1. Futures hedge: Lets you use the futures market without involving a packer. You sell the lean-hog futures contract nearest the date when you expect to market the hogs. It doesn't eliminate future price risk or address market-access issues. You should only use futures with the support of a trusted broker and your lender.
2. Options hedge: Also a part of the futures market, but this time you buy the right to sell your futures contract at a certain price, called a put option. Put options tend to be expensive. They protect you against price declines, but don't limit the upside potential. You only pay for the premium, plus brokerage commissions.
3. Fixed price: These agreements determine the price of hogs for future delivery. They're short term, about one or two months, because as delivery time increases, so does the risk of establishing a fixed price. Ensures short-term plant access but not long term.

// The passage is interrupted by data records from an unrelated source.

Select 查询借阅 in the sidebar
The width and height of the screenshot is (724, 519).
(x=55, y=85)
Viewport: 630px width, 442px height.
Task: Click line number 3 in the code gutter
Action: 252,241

4. Fixed basis: You're offered the basis price – the difference between the cash price and futures price – instead of an actual exchange price. You're expected to fix a price relative to the futures market plus or minus the basis difference. These may run slightly longer than a year, but only ensure plant access during the life of the contract.
5. Formula price: Commonly used when you forward contract large numbers of hogs with a packer, but it's sometimes tough to establish a price. Formula prices don't provide price protection because they fluctuate according to the market. It may provide market access, but it's usually for quantities of hogs.
6. Cost plus: This is a formula price based on feed costs. It sets the minimum price level, making it a risk-protection contract, along with quantity assurance and market access. May range from four to seven years.
7. Price window: Similar to cost-plus contracts, but the pricing is different. You set a ceiling and a floor price. If prices fall between those two levels, you sell hogs at market price. If market price is above or below your set prices, you and your packer split the difference.
8. Price floor: Sets a minimum price. To compensate the packer for protection, you place a portion of the hog price above a predetermined ceiling level in an account to carry you through low price periods. If market prices are below your price floor, you can draw from this account.